I despise the Jenner controversy. Not because it's an issue of identity, I'm fine with however a person wants to be identified, but because of the stupidity that it bred. She did not deserve that award for bravery because in no fucking definition of the word could her actions be construed as such. That kind of award goes to war veterans who have had to kill people, save innocents, and even lose limbs. Forgive me for rambling, but any time this sort of thing is brought up I feel the need to say my piece.
6617392 Do you mean the Arthur Ashe Courage Award, which was intended primarily for athletes, and has never been given to a soldier in its 20-year run?
6616511 how well do you trust yourself to get rid of all food residue and germs with your cursory wipe? In my experience there are some strong smelling foods (Indian) that need a good boiling to get rid of.
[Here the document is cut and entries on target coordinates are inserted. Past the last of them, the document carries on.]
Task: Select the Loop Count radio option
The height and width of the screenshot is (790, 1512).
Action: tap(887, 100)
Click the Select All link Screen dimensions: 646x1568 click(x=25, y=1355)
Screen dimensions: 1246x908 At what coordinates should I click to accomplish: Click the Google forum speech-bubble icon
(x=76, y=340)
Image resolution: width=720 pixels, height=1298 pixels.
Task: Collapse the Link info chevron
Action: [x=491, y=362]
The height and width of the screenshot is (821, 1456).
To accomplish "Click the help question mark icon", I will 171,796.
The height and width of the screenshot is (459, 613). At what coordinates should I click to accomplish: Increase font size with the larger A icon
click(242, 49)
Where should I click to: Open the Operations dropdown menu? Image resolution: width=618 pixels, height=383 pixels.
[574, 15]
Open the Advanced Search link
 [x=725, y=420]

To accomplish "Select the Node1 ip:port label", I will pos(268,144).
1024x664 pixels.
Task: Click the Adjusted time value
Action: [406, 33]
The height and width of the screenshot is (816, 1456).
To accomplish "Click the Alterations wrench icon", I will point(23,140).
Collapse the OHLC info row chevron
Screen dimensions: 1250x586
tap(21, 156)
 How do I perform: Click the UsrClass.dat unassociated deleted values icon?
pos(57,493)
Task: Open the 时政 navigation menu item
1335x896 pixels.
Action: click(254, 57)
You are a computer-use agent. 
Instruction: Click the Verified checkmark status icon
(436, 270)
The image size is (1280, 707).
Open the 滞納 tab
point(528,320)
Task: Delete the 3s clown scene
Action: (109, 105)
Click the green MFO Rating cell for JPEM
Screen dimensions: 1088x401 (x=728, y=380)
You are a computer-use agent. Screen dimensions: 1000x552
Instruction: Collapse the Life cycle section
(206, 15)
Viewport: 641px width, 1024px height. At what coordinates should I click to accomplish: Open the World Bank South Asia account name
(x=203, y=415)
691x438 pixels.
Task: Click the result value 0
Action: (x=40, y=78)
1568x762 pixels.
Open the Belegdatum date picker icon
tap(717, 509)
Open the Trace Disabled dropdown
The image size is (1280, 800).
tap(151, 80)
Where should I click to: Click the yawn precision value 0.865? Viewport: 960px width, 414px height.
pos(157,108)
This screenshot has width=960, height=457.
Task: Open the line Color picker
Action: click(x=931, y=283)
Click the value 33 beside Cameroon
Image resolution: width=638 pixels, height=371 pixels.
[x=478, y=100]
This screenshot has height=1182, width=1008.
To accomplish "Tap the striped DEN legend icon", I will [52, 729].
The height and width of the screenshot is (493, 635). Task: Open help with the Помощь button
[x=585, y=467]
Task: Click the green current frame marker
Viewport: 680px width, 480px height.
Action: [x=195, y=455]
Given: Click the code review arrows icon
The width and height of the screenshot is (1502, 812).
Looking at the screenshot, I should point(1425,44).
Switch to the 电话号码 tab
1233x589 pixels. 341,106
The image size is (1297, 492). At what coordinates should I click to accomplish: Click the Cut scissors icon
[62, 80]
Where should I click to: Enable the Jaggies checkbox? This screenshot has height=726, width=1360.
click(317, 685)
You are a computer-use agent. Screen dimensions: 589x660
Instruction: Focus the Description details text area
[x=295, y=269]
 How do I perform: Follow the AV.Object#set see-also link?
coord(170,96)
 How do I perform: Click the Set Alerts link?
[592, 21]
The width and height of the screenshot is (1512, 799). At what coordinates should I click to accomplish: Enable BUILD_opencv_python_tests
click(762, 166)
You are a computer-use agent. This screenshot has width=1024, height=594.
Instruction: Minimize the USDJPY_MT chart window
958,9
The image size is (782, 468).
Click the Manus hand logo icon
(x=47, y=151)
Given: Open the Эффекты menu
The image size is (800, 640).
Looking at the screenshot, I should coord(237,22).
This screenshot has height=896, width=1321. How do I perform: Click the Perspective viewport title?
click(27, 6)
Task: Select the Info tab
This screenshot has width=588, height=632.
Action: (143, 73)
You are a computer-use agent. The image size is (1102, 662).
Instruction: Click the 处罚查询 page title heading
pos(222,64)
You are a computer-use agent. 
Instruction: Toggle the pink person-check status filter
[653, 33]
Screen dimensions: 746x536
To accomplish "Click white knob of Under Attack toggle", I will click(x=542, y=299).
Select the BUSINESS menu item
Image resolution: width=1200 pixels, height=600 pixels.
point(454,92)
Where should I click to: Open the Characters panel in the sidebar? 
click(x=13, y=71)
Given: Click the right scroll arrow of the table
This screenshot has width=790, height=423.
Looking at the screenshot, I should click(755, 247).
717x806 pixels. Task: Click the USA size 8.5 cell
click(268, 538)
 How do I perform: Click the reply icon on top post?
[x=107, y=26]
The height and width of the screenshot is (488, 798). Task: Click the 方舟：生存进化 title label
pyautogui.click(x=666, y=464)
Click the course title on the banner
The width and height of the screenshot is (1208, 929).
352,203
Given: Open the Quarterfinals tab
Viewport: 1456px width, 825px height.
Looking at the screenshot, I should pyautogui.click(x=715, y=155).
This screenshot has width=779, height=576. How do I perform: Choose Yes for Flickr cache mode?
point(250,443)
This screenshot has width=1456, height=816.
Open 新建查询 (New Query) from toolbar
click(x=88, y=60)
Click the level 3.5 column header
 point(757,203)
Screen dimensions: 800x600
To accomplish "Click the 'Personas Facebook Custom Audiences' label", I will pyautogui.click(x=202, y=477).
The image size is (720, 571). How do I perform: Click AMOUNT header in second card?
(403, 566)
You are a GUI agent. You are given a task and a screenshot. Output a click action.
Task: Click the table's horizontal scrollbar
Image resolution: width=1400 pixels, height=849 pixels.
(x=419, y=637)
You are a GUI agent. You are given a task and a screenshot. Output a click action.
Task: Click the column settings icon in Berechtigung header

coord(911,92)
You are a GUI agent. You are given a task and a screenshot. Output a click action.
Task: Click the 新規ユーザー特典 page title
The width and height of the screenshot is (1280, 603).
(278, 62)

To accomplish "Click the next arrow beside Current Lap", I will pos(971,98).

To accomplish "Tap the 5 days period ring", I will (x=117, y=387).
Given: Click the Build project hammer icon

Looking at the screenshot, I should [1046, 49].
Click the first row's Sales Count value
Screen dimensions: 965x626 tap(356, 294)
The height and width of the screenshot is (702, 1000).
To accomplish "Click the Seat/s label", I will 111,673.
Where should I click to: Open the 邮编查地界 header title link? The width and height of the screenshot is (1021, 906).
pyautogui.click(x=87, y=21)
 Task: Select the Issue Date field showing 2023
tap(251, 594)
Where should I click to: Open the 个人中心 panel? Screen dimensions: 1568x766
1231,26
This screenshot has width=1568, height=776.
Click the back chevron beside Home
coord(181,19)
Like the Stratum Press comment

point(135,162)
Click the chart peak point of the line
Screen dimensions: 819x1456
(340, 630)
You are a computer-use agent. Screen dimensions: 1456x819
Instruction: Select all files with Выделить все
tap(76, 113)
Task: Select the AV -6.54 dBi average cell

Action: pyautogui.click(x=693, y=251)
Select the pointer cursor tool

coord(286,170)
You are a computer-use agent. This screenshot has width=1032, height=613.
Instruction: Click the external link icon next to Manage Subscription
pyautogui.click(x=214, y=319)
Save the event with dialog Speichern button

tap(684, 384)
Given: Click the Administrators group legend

I HATE to agree with this version of Twilight about ANYTHING... but...
I'm so glad I'm not the only one thinking about that.
6613515
Prince. In the dream he was still male.
6616541 Just say 41 days, 16 hours. Please.
......Ew.
7495319 I don't get it, could you help me out?
7501479 old meme some time back. It was a picture of a dress, and everyone was losing their shit because some saw it as a blue and black dress, while others saw it as a white and gold dress. All because of the way the picture was taken. There was a term for it, but I can't remember what it was called.